AUTHOR=Harvey Dominic G. , Davidson Jane W. , Nair Chenicheri S. TITLE=Music Undergraduates' Usefulness and Importance Expectations: The Bologna Process from an Australian University Perspective JOURNAL=Frontiers in Psychology VOLUME=7 YEAR=2016 URL=https://www.frontiersin.org/journals/psychology/articles/10.3389/fpsyg.2016.01054 DOI=10.3389/fpsyg.2016.01054 ISSN=1664-1078 ABSTRACT=

The Bologna Process model of higher education has been introduced into some Australian universities since 2008. This model promoted university study through a liberal arts philosophy that advanced a worldview approach at the undergraduate level. The model generalized the student experience and eliminated undergraduate specialization. An interesting situation for music undergraduate study thus arose. Expertise and expert performance research has argued an opposing educational approach, namely: Extensive long-term commitment through focused practical engagement and specialized tuition as prerequisites to achieving musical mastery, especially in performance. Motivation research has shown that the majority of this specialized development in pre-university years would be accessed and reinforced predominantly through private music tuition.
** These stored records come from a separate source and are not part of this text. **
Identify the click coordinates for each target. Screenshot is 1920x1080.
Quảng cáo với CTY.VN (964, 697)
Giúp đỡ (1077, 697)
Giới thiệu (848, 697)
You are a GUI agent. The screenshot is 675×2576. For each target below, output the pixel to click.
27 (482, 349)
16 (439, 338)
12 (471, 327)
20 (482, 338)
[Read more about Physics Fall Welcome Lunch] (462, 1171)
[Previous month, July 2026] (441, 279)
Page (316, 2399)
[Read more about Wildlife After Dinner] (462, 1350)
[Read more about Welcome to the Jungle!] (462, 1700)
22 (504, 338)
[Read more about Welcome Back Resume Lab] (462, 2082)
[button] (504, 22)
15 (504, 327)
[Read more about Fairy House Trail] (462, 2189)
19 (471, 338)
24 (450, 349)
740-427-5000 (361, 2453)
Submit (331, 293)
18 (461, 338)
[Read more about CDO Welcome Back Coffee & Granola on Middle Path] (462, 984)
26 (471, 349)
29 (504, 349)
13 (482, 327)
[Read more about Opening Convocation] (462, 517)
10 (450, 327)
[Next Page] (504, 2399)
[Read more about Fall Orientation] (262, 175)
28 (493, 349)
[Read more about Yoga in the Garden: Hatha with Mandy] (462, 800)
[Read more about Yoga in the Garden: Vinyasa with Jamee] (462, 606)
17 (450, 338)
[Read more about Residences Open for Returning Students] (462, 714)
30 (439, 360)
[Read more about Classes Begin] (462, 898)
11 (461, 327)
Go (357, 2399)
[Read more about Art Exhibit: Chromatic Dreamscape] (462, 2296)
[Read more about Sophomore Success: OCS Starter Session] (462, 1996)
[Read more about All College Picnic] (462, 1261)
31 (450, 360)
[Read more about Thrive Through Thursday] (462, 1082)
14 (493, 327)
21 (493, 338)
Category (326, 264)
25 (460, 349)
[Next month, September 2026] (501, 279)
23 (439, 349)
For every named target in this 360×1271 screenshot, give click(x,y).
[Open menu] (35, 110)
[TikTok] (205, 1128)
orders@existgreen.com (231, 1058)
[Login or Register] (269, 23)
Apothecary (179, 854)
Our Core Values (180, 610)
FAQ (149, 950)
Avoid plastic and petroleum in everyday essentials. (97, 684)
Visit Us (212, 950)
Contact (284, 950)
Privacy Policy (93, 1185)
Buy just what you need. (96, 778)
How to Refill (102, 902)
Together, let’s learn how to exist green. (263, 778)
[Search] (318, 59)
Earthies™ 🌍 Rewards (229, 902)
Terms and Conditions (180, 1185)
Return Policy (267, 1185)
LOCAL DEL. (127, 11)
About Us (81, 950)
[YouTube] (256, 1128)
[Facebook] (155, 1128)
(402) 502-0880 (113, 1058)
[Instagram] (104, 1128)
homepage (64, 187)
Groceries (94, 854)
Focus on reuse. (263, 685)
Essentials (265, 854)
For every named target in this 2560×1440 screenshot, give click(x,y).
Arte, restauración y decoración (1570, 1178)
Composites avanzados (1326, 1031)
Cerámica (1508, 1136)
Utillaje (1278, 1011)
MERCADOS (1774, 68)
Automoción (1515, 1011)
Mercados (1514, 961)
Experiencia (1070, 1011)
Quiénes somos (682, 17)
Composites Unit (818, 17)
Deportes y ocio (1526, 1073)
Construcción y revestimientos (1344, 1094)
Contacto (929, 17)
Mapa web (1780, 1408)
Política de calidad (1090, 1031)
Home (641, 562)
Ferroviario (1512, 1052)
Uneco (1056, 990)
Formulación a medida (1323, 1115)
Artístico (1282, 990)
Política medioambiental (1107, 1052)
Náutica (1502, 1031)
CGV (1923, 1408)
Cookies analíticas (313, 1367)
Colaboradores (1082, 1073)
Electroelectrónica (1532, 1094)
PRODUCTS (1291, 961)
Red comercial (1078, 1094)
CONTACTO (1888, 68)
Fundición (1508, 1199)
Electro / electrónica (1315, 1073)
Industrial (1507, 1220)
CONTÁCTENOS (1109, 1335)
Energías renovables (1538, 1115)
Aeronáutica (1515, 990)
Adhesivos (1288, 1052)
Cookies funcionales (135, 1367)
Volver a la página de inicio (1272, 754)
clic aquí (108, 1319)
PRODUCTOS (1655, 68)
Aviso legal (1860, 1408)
Drawing on this contextual literature, commencing university music undergraduates would have expectations of their prospective study founded from two historical influences. The first: How undergraduates had accessed pre-university music tuition. The second: How and in what ways undergraduates' pre-university musical activities were experienced and reinforced. Using usefulness and importance measures, the study observed the expectations of students about to commence music undergraduate studies at three representative Australian university music schools. One of these universities operated the Bologna styled model. No other known Australian study has investigated this implementation for any effects upon music undergraduate expectations. How much commencing music undergraduates would draw on their pre-university music instruction and experiences to predict their usefulness and importance expectations formed the basis for this investigation. Strong relationships between usefulness and importance were found across all units of study. Despite strong correlations across all units of study between usefulness and importance, there was a reluctance to be outwardly positive toward units of study that were not practical and performance-related, such as Music History. The educational model did not appear to affect music undergraduate expectations.